The soft drinks category continues to flourish in the foodservice and licensed sector and is set for further growth thanks to the healthy living trend, according to the latest Britvic Soft Drinks Review.

The company said that despite economic uncertainty following last year’s EU referendum and the government’s announcement it would introduce a soft drinks levy, soft drinks have continued to grow in the sector, up 3.3% from 2015 to a total of £6.7bn.

Britvic said it had identified four main drivers of growth – a continued trend for premiumisation, a rise in the number of socialising occasions involving food, consumer interest in healthy living, and operators’ improvements to personalise the consumer experience.

The company forecasts these trends to continue throughout 2017 and beyond. It said the trend for healthy living had arguably the biggest impact on the soft drinks category in 2016.

It highlighted that manufacturers continued to extend popular brand ranges to include new low and no added sugar variants resulting in low calorie drinks growing faster (6.8% to £1.9bn) than full sugar equivalents (2.0% to £4.9bn).

It said that the shift towards lower sugar was most evident in the cola category, with sales of Pepsi Max, which contains no sugar, growing 54.2% and Coca-Cola Zero Sugar growing by 22.8%.

Russell Goldman, commercial director – Licensed, Foodservice & Leisure at Britvic GB, said: “The performance of the soft drinks category in the Foodservice & Licensed channels in 2016 has been impressive and all of us at Britvic are proud of the part we have played - and continue to play - in driving the category’s growth in the channel. Foodservice and Licenced has never been so competitive so supporting our customers to drive increased custom and revenue through soft drinks sales is a top priority for us. With our fantastic brands, investment in innovation and marketing, and our extensive category insights, I’m pleased to say we’re succeeding in this area with our customers and we’re committed to ensuring this remains the case in future.

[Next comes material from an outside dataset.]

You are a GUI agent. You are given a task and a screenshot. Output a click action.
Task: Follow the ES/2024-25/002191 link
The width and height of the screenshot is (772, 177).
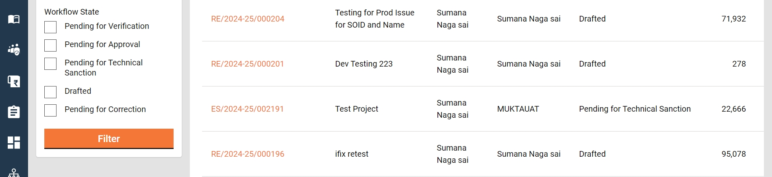(247, 109)
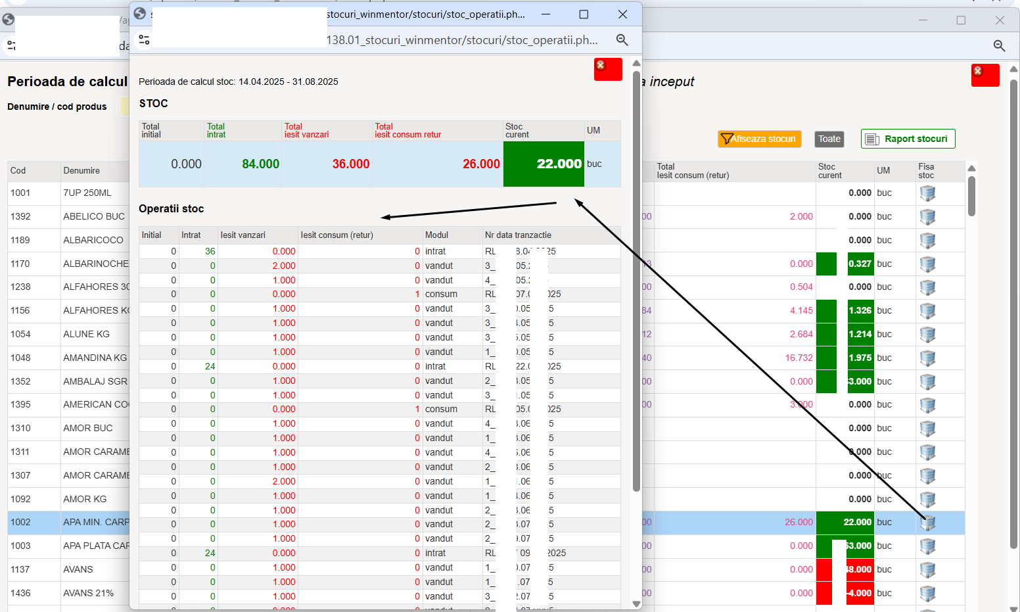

“Competition for the leisure pound isn’t going to get any easier for operators in the year ahead, but the good news for them is that if they get their soft drinks offering right, tailoring it to their customers’ needs and focusing on creating sensational experiences for them, they can unlock further potential from the category and reap the rewards.”

Paul Graham, managing director at Britvic GB, said: “At Britvic, we recognised the impact of the healthy living trend early on and we’ve led the industry in recent years when it comes to adapting to meet consumers’ needs. We’ve taken bold steps to help consumers to make choices that are better for them, removing 19 billion calories per year from our portfolio since 2012. We’ve also worked closely with many of our customers in the channel to help them adapt their soft drinks offering to provide their customers with the healthy choices they expect today. We will continue to keep our commitment to providing consumers with inspiring choices that deliver on taste at the heart of our strategy in the years to come.”